Once solid, it should have a softened consistency like regular softened butter.
In a large bowl, beat the re-solidified browned butter and 8 oz cream cheese together until smooth and fluffy, about 2-3 minutes.
Add 1 teaspoon orange zest and 1 tsp vanilla extract; mix until well combined.
Gradually add 2 ¼ cups all-purpose flour, Pinch salt, and ½ teaspoon ground cardamom mixing on low speed until just incorporated.
Dough will be soft and a little sticky. Divide the dough into two discs and wrap them in plastic wrap.
Refrigerate for a minimum of 2 hours, or overnight—this step is essential!
Preheat the oven to 350°F (175°C).
Line two baking sheets with parchment paper.
Lightly beat the 1 egg white in a small bowl.
Have your filling(s) ready and at room temperature.
Mix raw sugar with 2 tablespoons crushed and toasted hazelnuts.
Work with one dough disc at a time (keep the other refrigerated)
On a well-floured surface, roll the dough to about ⅛-inch thickness.
Cut into 2-inch squares using a knife, pizza cutter, or square cookie cutter.
Place the squares on the prepared baking sheet, about 1 inch apart.
Place about ½ teaspoon of Plum Butter or Persimmon Butter in the center of each square. Don't overfill, less is more here!
Fold two opposite corners toward the center, overlapping slightly. Gently press the corners together.
Lightly brush the folded corners with egg white. Pinch to seal, as egg white acts as glue.
Lightly brush the remaining egg white over the folded portions.
Sprinkle with raw sugar or nut mixture (or plain raw sugar).
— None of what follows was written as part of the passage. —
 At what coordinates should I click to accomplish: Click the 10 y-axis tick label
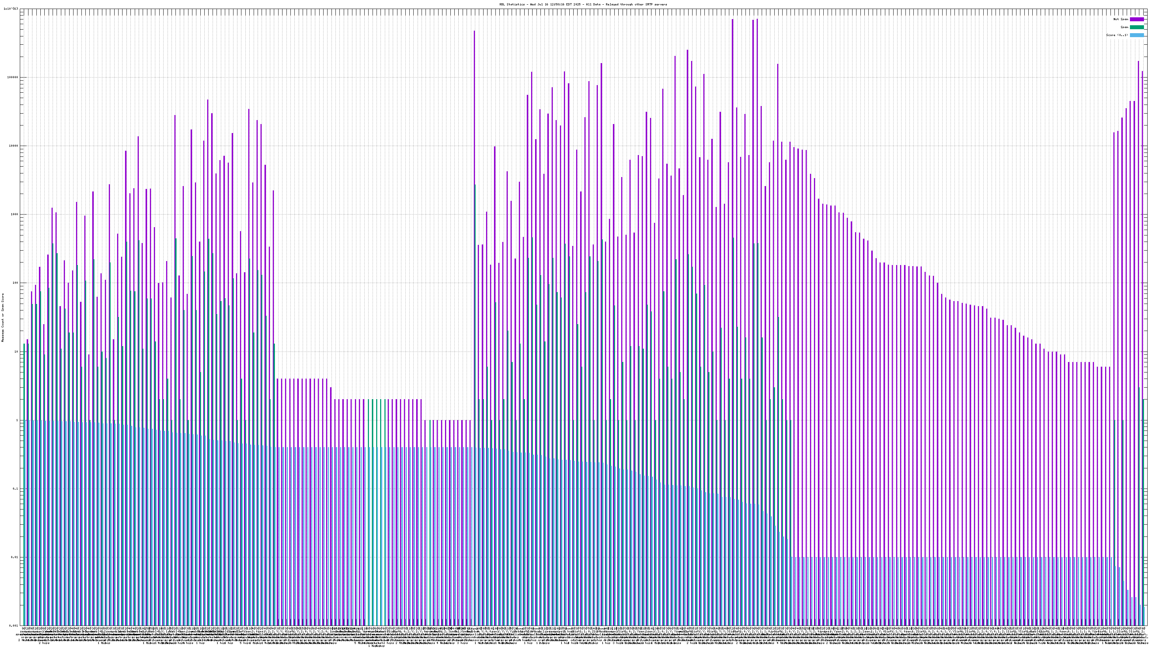point(16,352)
Bake for 12-15 minutes until the edges just start to turn golden. The bottoms will brown slightly; that's perfect.
Don't overbake; they keep cooking on the pan after you take them out of the oven.
Let cool on the baking sheet for 5 minutes. Transfer to a wire rack to cool completely.
Once fully cooled, dust generously with powdered sugar
Notes
Chill the dough long enough - Cold dough = clean cuts + neat folds.Roll it thin… but not too thin - about ⅛ inch is the sweet spot. Too thick and they puff like little pillows; too thin and they crack when folded.Don’t overfill - kolaczki are delicate, a ½ teaspoon is plenty.